:: Brief ::
Your answer should be only the lines below from the one with "[Search] (386, 31)" to the one with "[Facebook] (1464, 23)", repeated exactly, ends included.

:: Entries provided ::
━━━━━━━━━━━━━━━━━━━━

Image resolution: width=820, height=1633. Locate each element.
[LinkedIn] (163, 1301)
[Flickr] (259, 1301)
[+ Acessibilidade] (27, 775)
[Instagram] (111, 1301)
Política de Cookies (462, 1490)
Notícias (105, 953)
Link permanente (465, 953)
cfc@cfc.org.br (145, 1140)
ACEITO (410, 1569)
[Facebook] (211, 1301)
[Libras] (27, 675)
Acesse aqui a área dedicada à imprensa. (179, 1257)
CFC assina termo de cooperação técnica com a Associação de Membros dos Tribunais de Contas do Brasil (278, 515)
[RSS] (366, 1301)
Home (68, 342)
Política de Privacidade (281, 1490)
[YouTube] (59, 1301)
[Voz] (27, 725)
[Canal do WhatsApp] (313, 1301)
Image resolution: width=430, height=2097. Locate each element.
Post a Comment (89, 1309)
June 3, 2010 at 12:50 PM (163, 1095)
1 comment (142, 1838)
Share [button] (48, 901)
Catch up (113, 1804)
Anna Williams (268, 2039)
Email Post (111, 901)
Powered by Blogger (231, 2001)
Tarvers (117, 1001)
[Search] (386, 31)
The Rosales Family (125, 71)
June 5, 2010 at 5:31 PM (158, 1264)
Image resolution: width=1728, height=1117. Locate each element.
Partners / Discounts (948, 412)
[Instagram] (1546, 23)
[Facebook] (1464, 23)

━━━━━━━━━━━━━━━━━━━━

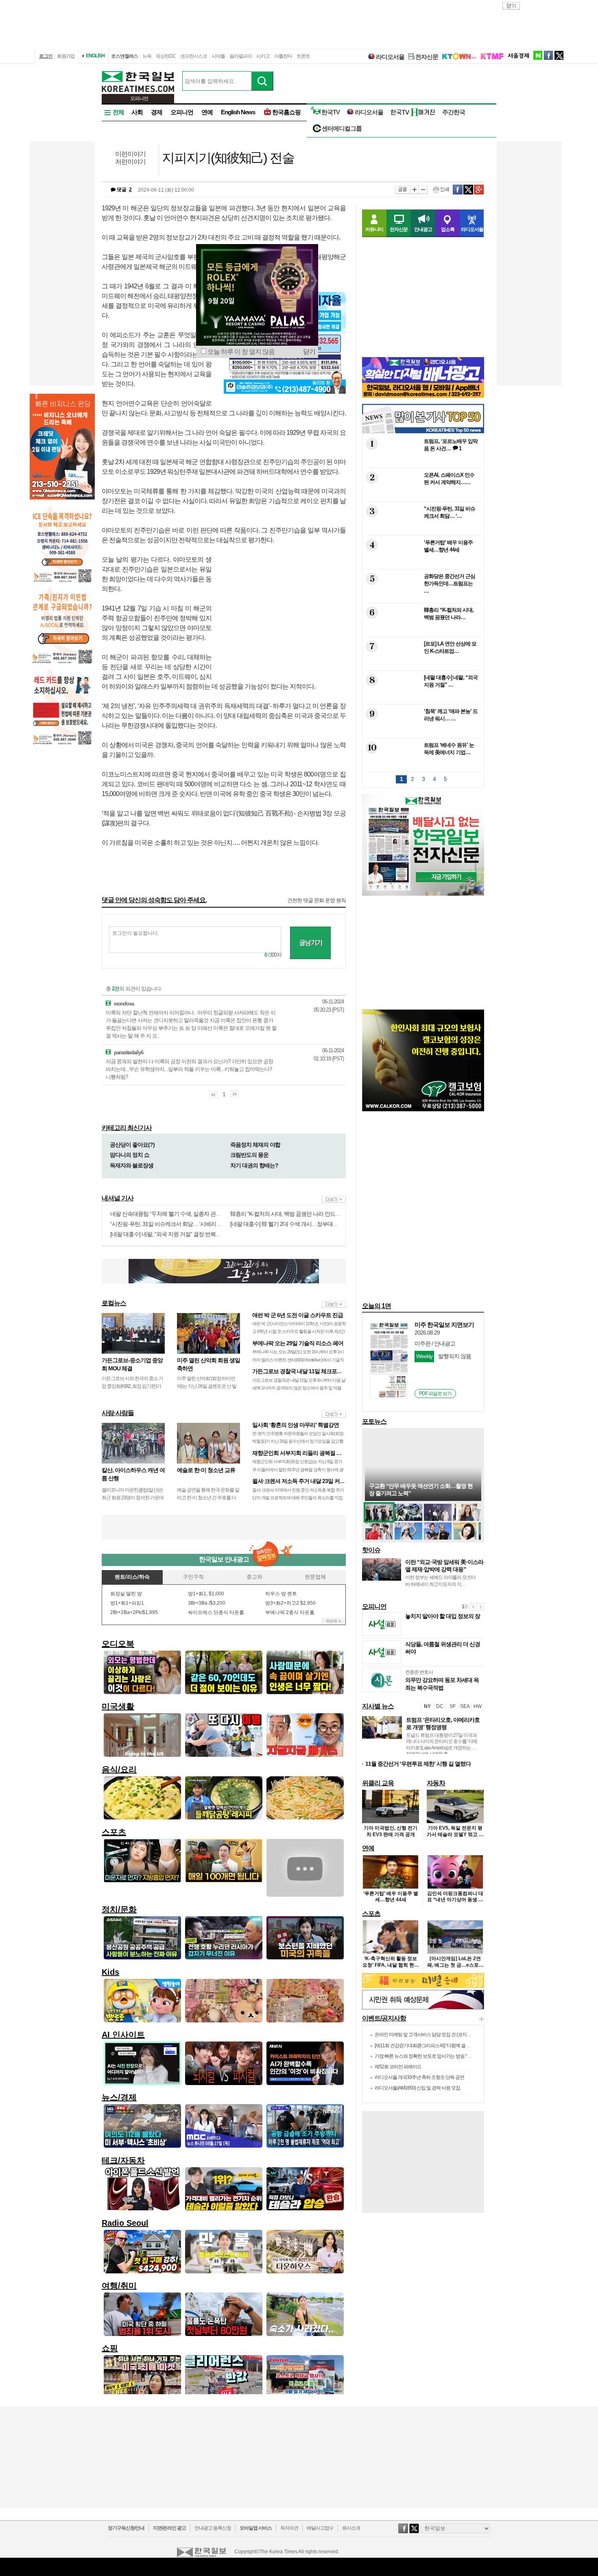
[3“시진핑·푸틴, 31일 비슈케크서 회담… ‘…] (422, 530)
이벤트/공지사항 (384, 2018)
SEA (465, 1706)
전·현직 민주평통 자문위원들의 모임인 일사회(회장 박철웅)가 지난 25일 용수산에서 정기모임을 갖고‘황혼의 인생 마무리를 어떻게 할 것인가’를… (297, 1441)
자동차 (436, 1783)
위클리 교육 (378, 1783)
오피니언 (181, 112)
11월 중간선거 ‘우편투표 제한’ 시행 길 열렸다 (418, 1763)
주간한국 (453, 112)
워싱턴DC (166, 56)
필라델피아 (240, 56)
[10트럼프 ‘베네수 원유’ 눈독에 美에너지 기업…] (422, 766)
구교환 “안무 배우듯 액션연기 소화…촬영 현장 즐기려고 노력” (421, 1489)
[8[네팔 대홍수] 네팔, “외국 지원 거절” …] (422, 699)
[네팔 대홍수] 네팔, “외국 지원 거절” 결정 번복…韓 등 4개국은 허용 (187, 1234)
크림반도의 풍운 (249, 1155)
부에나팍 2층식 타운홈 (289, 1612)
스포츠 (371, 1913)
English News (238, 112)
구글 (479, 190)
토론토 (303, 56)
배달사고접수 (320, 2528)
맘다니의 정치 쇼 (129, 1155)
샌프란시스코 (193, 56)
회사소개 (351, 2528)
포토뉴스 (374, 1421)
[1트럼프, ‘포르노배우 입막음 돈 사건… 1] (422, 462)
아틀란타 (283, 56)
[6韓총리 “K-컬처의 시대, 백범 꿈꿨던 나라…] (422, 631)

━━━━━━━━━━━━━━━━━━━━

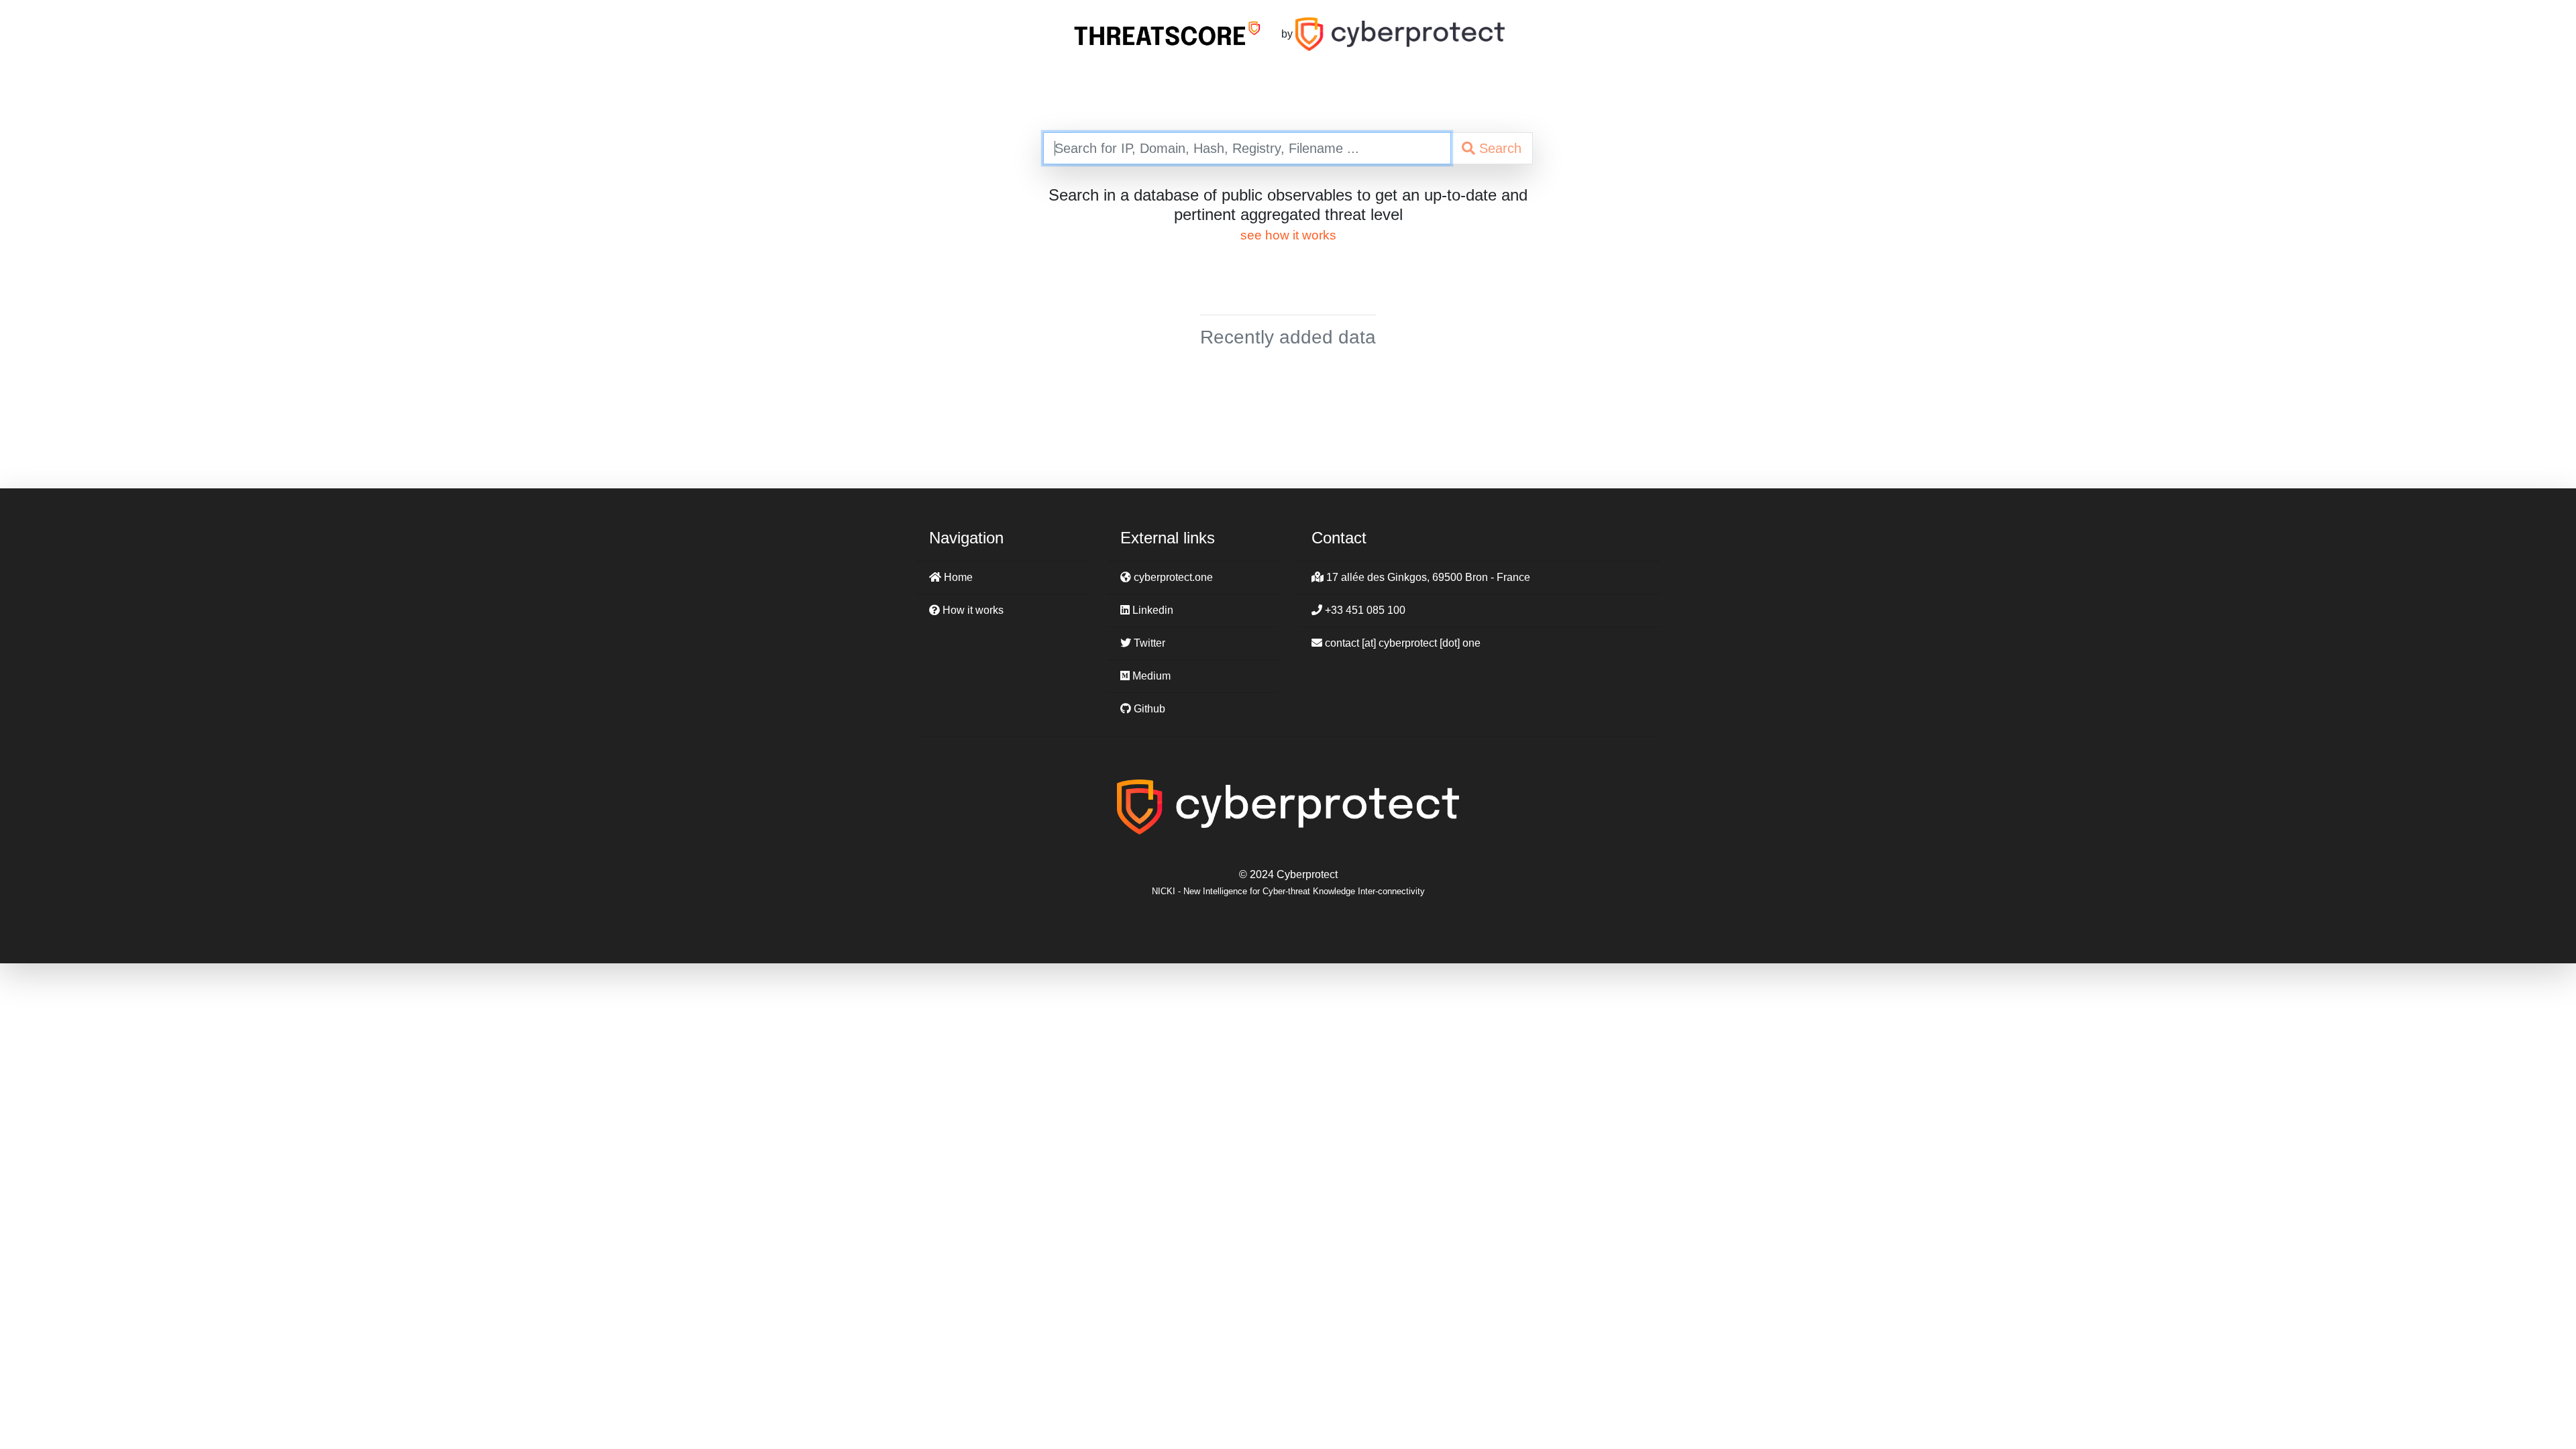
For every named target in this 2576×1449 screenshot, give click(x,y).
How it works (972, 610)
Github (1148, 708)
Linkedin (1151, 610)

━━━━━━━━━━━━━━━━━━━━

:: Answer box ::
[Search] (386, 31)
The Rosales Family (125, 71)
June 5, 2010 at 5:31 PM (158, 1264)
Image resolution: width=1728, height=1117. Locate each element.
Partners / Discounts (948, 412)
[Instagram] (1546, 23)
[Facebook] (1464, 23)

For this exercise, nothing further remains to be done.